コンシェルジュの女性たちは元キャビンアテンダントという設定です。現実に僕の友人が入っているある老人ホームへお見舞いに行った時、働く人々がすごくパリッとしていた。聞けば、そのホームではJALが破綻した時にキャビンアテンダントをスカウトしたそうなんです。これはすごいと思ってそのシステムをそのまま盗みました(笑)。裏方スタッフを犯罪の更生者にしたのは、別の意味で、就職に苦労する犯罪更生者を使おうということが僕の中にずっとあったからです。  

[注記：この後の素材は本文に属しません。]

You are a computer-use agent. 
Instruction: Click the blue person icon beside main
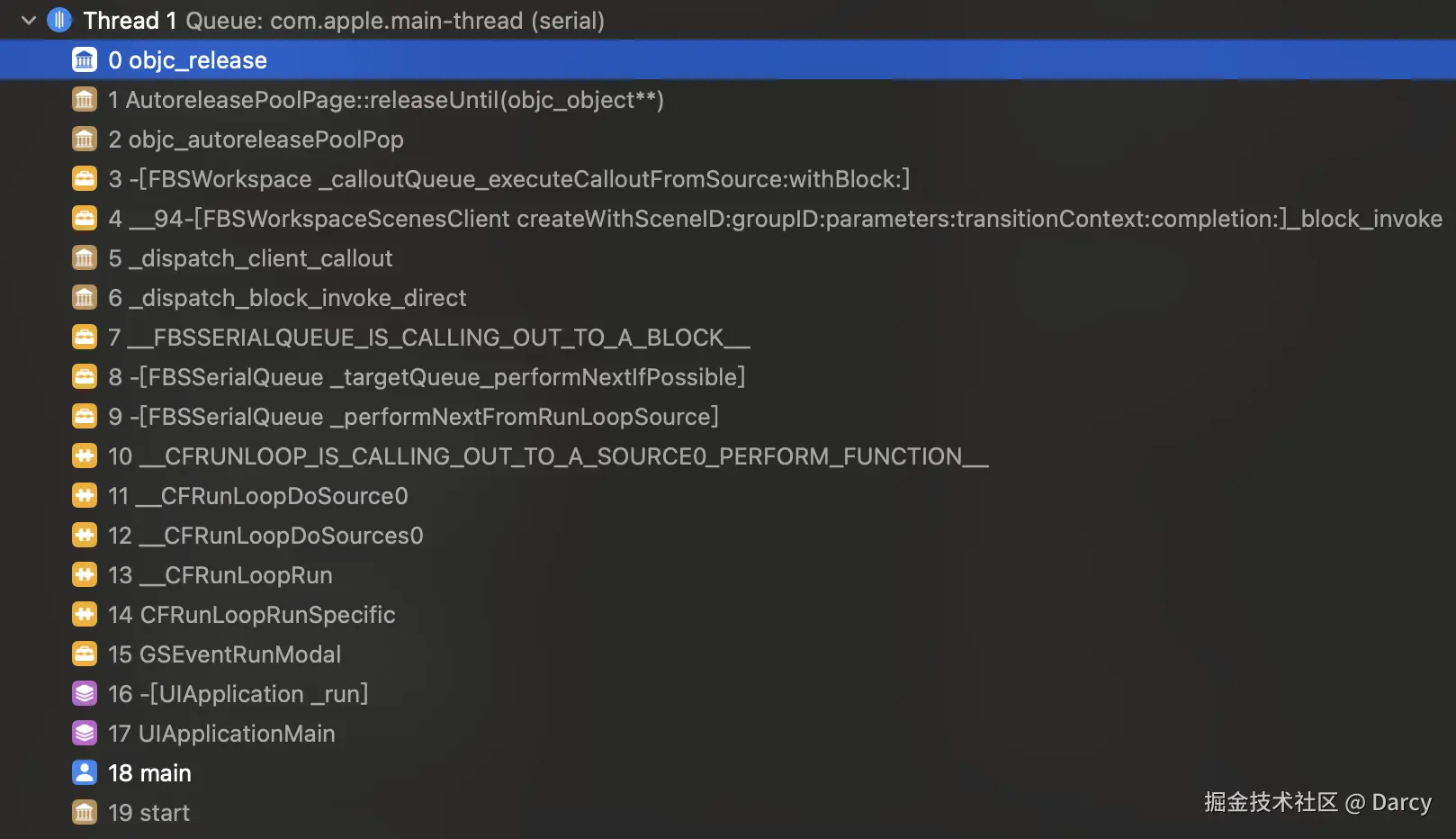click(85, 773)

「やすらぎの郷」には視聴ルームがあります。そこで自分の出演作を見る人もいるだろうし、音楽を聴く人もいる。まだ脂っ気が抜けないやつらはじじいバンドを作っています。なんていうのかな、人生の末期を過ごすイメージは個人個人違うと思うんです。ホームでサークルを作ってもいいんだけど、勧誘はしない。「入りませんか」ではなくて入りたければ来る。みんな自由でやめたければやめていく。

 やめたきゃやめていくというのは、死んじゃったからやめるというのと同じ。死にたいから死ぬというわけではないでしょ。体が疲れたからもう出られない。あぁこのごろ来ないね、あぁ疲れているんだね、あぁあいつ死んだってさ、という感覚ですよね。